Evaluation of an impedance threshold device in patients receiving active compression-decompression cardiopulmonary resuscitation for out of hospital cardiac arrest.

Department of Anesthesiology and Critical Care, Lariboisière University Hospital, 2 Rue Ambroise Paré, 75010 Paris, France.
Resuscitation (Impact Factor: 3.96). 07/2004; 61(3):265-71. DOI: 10.1016/j.resuscitation.2004.01.032
Source: PubMed

ABSTRACT The purpose of this multicentre clinical randomized controlled blinded prospective trial was to determine whether an inspiratory impedance threshold device (ITD), when used in combination with active compression-decompression (ACD) cardiopulmonary resuscitation (CPR), would improve survival rates in patients with out-of-hospital cardiac arrest.

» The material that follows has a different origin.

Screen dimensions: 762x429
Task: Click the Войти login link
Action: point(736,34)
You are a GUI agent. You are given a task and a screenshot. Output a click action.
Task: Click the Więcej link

Patients were randomized to receive either a sham (n = 200) or an active impedance threshold device (n = 200) during advanced cardiac life support performed with active compression-decompression cardiopulmonary resuscitation. The primary endpoint of this study was 24 h survival. The 24 h survival rates were 44/200 (22%) with the sham valve and 64/200 (32%) with the active valve (P = 0.02). The number of patients who had a return of spontaneous circulation (ROSC), intensive care unit (ICU) admission, and hospital discharge rates was 77 (39%), 57 (29%), and 8 (4%) in the sham valve group versus 96 (48%) (P = 0.05), 79 (40%) (P = 0.02), and 10 (5%) (P = 0.6) in the active valve group. Six out of ten survivors in the active valve group and 1/8 survivors in the sham group had normal neurological function at hospital discharge (P = 0.1).
The use of an impedance valve in patients receiving active compression-decompression cardiopulmonary resuscitation for out-of-hospital cardiac arrest significantly improved 24 h survival rates.